SUPPLIED PASSAGE:
══════

# NOS BMX Find



## oldy57 (Aug 29, 2010)

I was at a local farm auction last weekend when the guy brings out 4 boxes of bicycle stuff that I hadn't seen when I looked through his stuff. I saw the wheels on the top box and I bid on the stuff. I bought the boxes and when I looked in one of them this stuff was in it. I have a close friend who always asks for BMX stuff. I don't have a clue whats what in BMX parts. I emailed him and sent pics. He bought the parts for $100 from me. I know they are worth  way more after looking at what stuff sells for on Ebay. He needed some of these parts for some of his old BMX bikes. He was happy. They all had prices from the 80's.


----------



## kz1000 (Aug 30, 2010)

a Friend ?, seems to me he did not treat you like a friend


----------



## yewhi (Aug 30, 2010)

kz1000 said:


> a Friend ?, seems to me he did not treat you like a friend




Agreed.  He took you to the cleaners for $100.00.  Wow!  I'll stop there because you probably don't want to know what that stuff is really worth.

TCN


----------



## oldy57 (Aug 30, 2010)

I do know what it is worth. He is a friend who finds me stuff I am looking for. This week he gave me a very clean bike. I am not interested in BMX stuff but do know the value of a favor.

══════

JOB:
Answer these from the forum thread:
(a) At what kind of event did oldy57 buy the boxes of bicycle parts?
(b) How much did oldy57's friend pay for the BMX parts?
(c) What did that friend give oldy57 this week?
The records come from a separate source and have no connection to the forum thread.

PROVIDED MATERIAL:
══════

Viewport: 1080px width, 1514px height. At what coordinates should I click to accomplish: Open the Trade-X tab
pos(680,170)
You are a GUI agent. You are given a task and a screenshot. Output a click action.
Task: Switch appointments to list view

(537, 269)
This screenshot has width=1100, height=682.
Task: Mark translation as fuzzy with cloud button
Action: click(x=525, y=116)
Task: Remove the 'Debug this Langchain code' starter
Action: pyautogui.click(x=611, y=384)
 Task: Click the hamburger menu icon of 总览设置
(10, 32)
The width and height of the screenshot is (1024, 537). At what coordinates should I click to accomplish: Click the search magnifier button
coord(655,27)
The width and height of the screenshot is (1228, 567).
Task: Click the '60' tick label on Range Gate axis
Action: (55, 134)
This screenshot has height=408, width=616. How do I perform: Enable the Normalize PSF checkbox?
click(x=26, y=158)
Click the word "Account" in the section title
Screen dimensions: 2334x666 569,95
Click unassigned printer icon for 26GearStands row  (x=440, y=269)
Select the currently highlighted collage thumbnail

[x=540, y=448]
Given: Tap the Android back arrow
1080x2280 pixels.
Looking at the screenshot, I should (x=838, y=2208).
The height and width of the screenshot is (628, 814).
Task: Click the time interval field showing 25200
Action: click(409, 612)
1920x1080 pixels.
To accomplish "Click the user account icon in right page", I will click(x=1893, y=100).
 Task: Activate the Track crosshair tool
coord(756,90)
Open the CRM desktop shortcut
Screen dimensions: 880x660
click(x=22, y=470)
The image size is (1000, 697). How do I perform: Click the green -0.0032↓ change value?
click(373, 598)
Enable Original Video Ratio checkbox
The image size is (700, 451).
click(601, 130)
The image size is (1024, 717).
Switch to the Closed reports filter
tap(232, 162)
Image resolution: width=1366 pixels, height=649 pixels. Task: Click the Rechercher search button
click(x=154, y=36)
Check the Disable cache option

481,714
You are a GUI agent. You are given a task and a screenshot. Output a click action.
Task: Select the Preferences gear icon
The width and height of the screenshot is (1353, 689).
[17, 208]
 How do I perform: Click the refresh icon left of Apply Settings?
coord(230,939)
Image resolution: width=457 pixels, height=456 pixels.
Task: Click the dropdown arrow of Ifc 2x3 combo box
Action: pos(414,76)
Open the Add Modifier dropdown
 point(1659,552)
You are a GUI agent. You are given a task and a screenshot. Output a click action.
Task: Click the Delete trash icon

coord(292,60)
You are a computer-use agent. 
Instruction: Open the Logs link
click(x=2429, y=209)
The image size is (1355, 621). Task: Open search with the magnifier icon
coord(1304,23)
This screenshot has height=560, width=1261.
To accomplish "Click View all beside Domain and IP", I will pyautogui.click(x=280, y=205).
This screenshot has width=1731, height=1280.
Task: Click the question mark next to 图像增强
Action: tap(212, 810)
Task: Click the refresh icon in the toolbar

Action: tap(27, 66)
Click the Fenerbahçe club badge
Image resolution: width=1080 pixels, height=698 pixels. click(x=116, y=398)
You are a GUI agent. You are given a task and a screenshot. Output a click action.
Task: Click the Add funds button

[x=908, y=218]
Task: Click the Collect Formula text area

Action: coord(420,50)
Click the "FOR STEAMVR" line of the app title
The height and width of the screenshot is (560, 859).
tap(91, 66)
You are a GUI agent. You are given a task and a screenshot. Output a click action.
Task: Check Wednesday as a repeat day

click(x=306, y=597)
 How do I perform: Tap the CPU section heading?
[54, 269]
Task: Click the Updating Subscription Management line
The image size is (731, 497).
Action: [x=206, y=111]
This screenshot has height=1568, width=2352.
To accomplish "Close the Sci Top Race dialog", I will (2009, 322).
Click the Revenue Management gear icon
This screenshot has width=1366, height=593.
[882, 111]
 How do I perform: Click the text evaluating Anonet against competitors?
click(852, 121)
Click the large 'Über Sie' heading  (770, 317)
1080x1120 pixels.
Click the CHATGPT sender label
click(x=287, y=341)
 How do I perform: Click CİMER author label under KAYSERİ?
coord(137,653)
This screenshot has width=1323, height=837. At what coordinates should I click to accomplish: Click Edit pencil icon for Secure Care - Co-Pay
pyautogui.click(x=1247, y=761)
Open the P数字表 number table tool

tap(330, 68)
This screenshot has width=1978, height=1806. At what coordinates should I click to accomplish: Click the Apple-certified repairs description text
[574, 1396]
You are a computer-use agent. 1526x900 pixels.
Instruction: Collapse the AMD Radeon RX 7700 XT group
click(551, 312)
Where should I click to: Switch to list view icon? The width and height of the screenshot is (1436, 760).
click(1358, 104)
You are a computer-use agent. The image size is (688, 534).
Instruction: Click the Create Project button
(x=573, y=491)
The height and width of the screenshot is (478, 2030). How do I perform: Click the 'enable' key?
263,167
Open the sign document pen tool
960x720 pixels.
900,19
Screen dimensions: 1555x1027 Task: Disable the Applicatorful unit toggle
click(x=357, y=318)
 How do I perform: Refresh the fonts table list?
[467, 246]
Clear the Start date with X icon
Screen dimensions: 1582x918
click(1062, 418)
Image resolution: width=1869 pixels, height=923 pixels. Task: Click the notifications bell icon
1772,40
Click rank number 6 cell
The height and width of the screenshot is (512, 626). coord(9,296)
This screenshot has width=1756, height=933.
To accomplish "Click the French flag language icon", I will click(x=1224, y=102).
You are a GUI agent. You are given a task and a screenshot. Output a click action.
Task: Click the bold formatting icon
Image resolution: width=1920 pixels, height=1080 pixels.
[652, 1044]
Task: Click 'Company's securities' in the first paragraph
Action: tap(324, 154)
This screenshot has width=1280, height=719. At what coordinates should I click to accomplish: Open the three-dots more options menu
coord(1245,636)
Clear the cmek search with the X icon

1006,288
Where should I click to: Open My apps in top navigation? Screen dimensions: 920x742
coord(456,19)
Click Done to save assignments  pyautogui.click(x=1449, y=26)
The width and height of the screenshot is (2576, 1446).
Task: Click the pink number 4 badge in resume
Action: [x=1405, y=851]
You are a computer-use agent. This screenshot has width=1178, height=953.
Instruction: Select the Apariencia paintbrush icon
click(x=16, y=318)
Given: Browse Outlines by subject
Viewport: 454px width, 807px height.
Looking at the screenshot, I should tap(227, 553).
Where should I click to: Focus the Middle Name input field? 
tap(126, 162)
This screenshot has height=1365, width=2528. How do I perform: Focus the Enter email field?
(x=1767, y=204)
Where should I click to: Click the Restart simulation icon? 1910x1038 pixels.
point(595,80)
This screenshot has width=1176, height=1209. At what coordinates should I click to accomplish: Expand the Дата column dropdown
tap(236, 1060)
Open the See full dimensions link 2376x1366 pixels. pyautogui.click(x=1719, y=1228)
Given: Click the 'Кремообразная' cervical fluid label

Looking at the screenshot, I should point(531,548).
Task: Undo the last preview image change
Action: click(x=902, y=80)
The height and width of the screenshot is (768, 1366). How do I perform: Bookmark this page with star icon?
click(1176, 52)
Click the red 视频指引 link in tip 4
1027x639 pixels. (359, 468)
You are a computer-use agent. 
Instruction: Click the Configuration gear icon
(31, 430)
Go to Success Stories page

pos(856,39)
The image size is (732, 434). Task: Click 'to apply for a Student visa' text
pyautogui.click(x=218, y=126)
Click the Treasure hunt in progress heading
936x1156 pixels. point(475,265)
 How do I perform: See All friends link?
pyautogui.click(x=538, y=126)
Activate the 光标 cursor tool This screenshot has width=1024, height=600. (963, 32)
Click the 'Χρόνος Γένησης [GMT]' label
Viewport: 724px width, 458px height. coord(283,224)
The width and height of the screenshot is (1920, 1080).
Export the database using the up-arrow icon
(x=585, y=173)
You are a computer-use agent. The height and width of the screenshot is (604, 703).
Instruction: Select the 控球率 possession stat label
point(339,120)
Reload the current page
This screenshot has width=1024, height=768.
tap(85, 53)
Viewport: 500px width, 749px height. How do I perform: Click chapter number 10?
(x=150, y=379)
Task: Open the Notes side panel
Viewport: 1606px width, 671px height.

══════

ANSWER TO THE PROBLEM:
(a) A local farm auction.
(b) $100.
(c) A very clean bike.